In previous iterations of CRISPR technologies, specifically CRISPR Cas9, it operates slightly differently than Soft CRISPR. In CRISPR Cas9, there is the Cas9 protein, which is used to cut the DNA³. The Cas9 protein involves a guide RNA, which is used to recognize which DNA sequence is defective, and needs to be edited⁴. Together, both the Cas9, and guide RNA, recognize the appropriate DNA sequence, executes a precise incision of the sequence, and then modify the genetic information, either through deleting, inserting, or changing base pair sequences (see Figure 1)⁵. 

Figure 1. Flowchart illustrating restorative gene editing using sequences from the counterpart chromosome. Though standard CRISPR-Cas9 facilitates DNA repair, it can also induce unintentional mutations at the target site (left). Comparatively, the nickase enzyme enables greater efficiency in gene correction without mutagenic events (right)⁶.

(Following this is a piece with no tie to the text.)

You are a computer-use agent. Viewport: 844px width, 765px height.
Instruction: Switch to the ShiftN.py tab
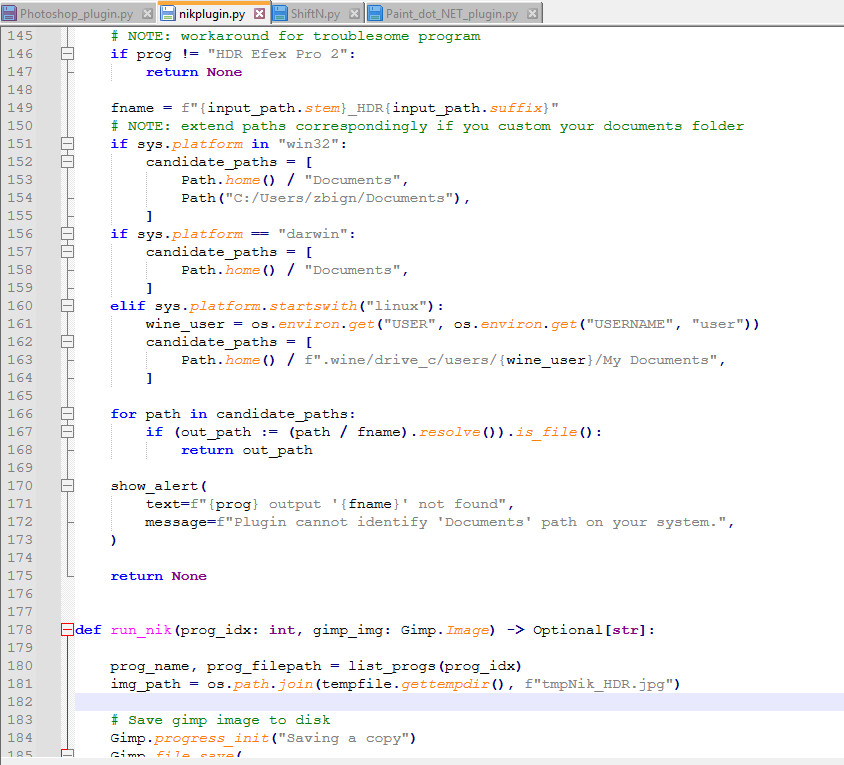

Soft CRISPR represents an advancement over the conventional CRISPR Cas9 model, showcasing several key advantages. Soft CRISPR uses the nickase base-system that targets, and cleaves one strand of DNA, instead of the dual-strand approach employed by earlier CRISPR Cas9 technologies¹. Soft CRISPR’s innovative strategy yields a substantial improvement in repair success rates, with Soft CRISPR demonstrating a 50-65% success rate compared to the 20-30% success rate observed with Cas9’s dual cutting strands¹. The Soft CRISPR demonstrates simplicity in its method, by utilizing “soft” nicks in DNA, rather than Cas9’s full DNA breaks in both DNA strands¹. Consequently, when there is a break in a DNA strand, it can cause “on and off target mutations”². On and off target mutations happen when CRISPR is trying to repair a mutation in the DNA, but cause other non-targeted sites in the DNA to be disrupted, and pose a potential threat to stability². Interestingly, Soft CRISPR exhibits far fewer on and off mutations, compared to the traditional CRISPR Cas9 method¹. The cumulative differences between Soft CRISPR and the traditional CRISPR Cas9 method are distinct, and signifies Soft CRISPR’s potential for groundbreaking advancements in medicine.

The advancements with Soft CRISPR, compared to traditional CRISPR Cas9 demonstrate profound implications for the trajectory of medicine innovation. Although the CRISPR technology remains a work in progress, each advancement and breakthrough will greatly transform medicine as a whole. CRISPR has the potential to revolutionize the lives of patients, both emotionally and genetically. With each passing year, scientists are advancing towards a future, where patient care is elevated to new heights. 

Works Cited

1. Roy S, Juste SS, Sneider M, Auradkar A, Klanseck C, Li Z, et al. Cas9/Nickase-induced allelic conversion by homologous chromosome-templated repair in Drosophila somatic cells. Sci Adv. 2022 Jul;8(26):eabo0721.

2. Guo C, Ma X, Gao F, Guo Y. Off-target effects in CRISPR/Cas9 gene editing. Front Bioeng Biotechnol. 2023 Mar 9;11:1143157.

3. Ran FA, Hsu PD, Wright J, Agarwala V, Scott DA, Zhang F. Genome engineering using the CRISPR-Cas9 system. Nat Protoc. 2013 Nov;8(11):2281–308.

4. Redman M, King A, Watson C, King D. What is CRISPR/Cas9? Arch Dis Child Educ Pract Ed. 2016 Aug;101(4):213–5.

5. Xu Y, Li Z. CRISPR-Cas systems: Overview, innovations and applications in human disease research and gene therapy. Computational and Structural Biotechnology Journal. 2020;18:2401–15.

6. Leal AF, Alméciga-Díaz CJ. Efficient CRISPR/Cas9 nickase-mediated genome editing in an in vitro model of mucopolysaccharidosis IVA. Gene Ther. 2023 Feb;30(1–2):107–14.